___ Provided data ___

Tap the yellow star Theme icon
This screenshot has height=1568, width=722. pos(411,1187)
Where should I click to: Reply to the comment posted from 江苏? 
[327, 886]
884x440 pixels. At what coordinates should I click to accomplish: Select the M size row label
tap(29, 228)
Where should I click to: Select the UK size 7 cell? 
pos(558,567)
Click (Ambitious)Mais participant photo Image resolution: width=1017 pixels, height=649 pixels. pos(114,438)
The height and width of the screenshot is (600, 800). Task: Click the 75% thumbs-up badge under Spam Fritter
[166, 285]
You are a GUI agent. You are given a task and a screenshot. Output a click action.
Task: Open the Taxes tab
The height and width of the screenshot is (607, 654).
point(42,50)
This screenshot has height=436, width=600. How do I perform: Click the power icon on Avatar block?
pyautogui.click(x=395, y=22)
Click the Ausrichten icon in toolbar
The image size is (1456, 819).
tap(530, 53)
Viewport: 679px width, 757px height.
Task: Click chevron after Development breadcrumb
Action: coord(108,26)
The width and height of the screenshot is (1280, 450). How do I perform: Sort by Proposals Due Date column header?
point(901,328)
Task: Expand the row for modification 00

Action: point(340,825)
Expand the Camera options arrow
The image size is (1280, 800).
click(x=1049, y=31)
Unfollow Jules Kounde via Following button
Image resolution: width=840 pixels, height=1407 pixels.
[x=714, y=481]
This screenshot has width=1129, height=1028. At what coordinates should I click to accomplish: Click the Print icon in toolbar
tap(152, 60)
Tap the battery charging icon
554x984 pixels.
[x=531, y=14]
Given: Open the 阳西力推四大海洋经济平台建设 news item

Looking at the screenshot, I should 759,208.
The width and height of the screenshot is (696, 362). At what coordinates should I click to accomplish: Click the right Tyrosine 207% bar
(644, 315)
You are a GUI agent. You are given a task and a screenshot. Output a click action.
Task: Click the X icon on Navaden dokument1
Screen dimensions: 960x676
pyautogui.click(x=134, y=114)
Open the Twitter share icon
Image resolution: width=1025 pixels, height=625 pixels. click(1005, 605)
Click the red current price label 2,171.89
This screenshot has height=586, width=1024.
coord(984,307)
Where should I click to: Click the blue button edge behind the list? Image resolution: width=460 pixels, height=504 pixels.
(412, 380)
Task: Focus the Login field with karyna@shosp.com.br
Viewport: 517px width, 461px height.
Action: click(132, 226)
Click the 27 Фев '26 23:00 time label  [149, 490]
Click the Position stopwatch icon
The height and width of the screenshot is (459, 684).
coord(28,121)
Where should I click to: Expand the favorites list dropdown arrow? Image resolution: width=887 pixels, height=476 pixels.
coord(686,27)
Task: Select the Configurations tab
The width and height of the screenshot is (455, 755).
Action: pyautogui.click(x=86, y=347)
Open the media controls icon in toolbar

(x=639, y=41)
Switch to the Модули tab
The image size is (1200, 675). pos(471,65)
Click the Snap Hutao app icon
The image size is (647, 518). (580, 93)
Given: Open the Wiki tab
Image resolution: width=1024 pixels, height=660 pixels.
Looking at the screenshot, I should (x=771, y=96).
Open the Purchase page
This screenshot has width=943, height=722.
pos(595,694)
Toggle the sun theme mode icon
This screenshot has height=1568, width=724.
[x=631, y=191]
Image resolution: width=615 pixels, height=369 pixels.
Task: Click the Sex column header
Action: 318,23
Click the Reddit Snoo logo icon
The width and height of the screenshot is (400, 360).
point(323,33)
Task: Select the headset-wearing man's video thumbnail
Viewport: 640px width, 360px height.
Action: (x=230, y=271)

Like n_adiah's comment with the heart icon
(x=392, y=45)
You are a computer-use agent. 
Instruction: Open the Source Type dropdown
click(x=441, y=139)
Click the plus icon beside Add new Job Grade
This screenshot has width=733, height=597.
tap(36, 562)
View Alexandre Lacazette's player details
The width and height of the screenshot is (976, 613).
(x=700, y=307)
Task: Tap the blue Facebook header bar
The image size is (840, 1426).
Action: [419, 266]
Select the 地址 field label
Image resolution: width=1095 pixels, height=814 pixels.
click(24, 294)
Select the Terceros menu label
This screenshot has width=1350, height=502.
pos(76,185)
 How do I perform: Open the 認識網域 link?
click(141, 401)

___

Instructions to follow - Each line of the data is to be transcribed exactly, with nothing left out.

Response to this exercise -
Tap the yellow star Theme icon
This screenshot has height=1568, width=722. pos(411,1187)
Where should I click to: Reply to the comment posted from 江苏? 
[327, 886]
884x440 pixels. At what coordinates should I click to accomplish: Select the M size row label
tap(29, 228)
Where should I click to: Select the UK size 7 cell? 
pos(558,567)
Click (Ambitious)Mais participant photo Image resolution: width=1017 pixels, height=649 pixels. pos(114,438)
The height and width of the screenshot is (600, 800). Task: Click the 75% thumbs-up badge under Spam Fritter
[166, 285]
You are a GUI agent. You are given a task and a screenshot. Output a click action.
Task: Open the Taxes tab
The height and width of the screenshot is (607, 654).
point(42,50)
This screenshot has height=436, width=600. How do I perform: Click the power icon on Avatar block?
pyautogui.click(x=395, y=22)
Click the Ausrichten icon in toolbar
The image size is (1456, 819).
tap(530, 53)
Viewport: 679px width, 757px height.
Task: Click chevron after Development breadcrumb
Action: coord(108,26)
The width and height of the screenshot is (1280, 450). How do I perform: Sort by Proposals Due Date column header?
point(901,328)
Task: Expand the row for modification 00

Action: point(340,825)
Expand the Camera options arrow
The image size is (1280, 800).
click(x=1049, y=31)
Unfollow Jules Kounde via Following button
Image resolution: width=840 pixels, height=1407 pixels.
[x=714, y=481]
This screenshot has width=1129, height=1028. At what coordinates should I click to accomplish: Click the Print icon in toolbar
tap(152, 60)
Tap the battery charging icon
554x984 pixels.
[x=531, y=14]
Given: Open the 阳西力推四大海洋经济平台建设 news item

Looking at the screenshot, I should 759,208.
The width and height of the screenshot is (696, 362). At what coordinates should I click to accomplish: Click the right Tyrosine 207% bar
(644, 315)
You are a GUI agent. You are given a task and a screenshot. Output a click action.
Task: Click the X icon on Navaden dokument1
Screen dimensions: 960x676
pyautogui.click(x=134, y=114)
Open the Twitter share icon
Image resolution: width=1025 pixels, height=625 pixels. click(1005, 605)
Click the red current price label 2,171.89
This screenshot has height=586, width=1024.
coord(984,307)
Where should I click to: Click the blue button edge behind the list? Image resolution: width=460 pixels, height=504 pixels.
(412, 380)
Task: Focus the Login field with karyna@shosp.com.br
Viewport: 517px width, 461px height.
Action: click(132, 226)
Click the 27 Фев '26 23:00 time label  [149, 490]
Click the Position stopwatch icon
The height and width of the screenshot is (459, 684).
coord(28,121)
Where should I click to: Expand the favorites list dropdown arrow? Image resolution: width=887 pixels, height=476 pixels.
coord(686,27)
Task: Select the Configurations tab
The width and height of the screenshot is (455, 755).
Action: pyautogui.click(x=86, y=347)
Open the media controls icon in toolbar

(x=639, y=41)
Switch to the Модули tab
The image size is (1200, 675). pos(471,65)
Click the Snap Hutao app icon
The image size is (647, 518). (580, 93)
Given: Open the Wiki tab
Image resolution: width=1024 pixels, height=660 pixels.
Looking at the screenshot, I should (x=771, y=96).
Open the Purchase page
This screenshot has width=943, height=722.
pos(595,694)
Toggle the sun theme mode icon
This screenshot has height=1568, width=724.
[x=631, y=191]
Image resolution: width=615 pixels, height=369 pixels.
Task: Click the Sex column header
Action: 318,23
Click the Reddit Snoo logo icon
The width and height of the screenshot is (400, 360).
point(323,33)
Task: Select the headset-wearing man's video thumbnail
Viewport: 640px width, 360px height.
Action: (x=230, y=271)

Like n_adiah's comment with the heart icon
(x=392, y=45)
You are a computer-use agent. 
Instruction: Open the Source Type dropdown
click(x=441, y=139)
Click the plus icon beside Add new Job Grade
This screenshot has width=733, height=597.
tap(36, 562)
View Alexandre Lacazette's player details
The width and height of the screenshot is (976, 613).
(x=700, y=307)
Task: Tap the blue Facebook header bar
The image size is (840, 1426).
Action: [419, 266]
Select the 地址 field label
Image resolution: width=1095 pixels, height=814 pixels.
click(24, 294)
Select the Terceros menu label
This screenshot has width=1350, height=502.
pos(76,185)
 How do I perform: Open the 認識網域 link?
click(141, 401)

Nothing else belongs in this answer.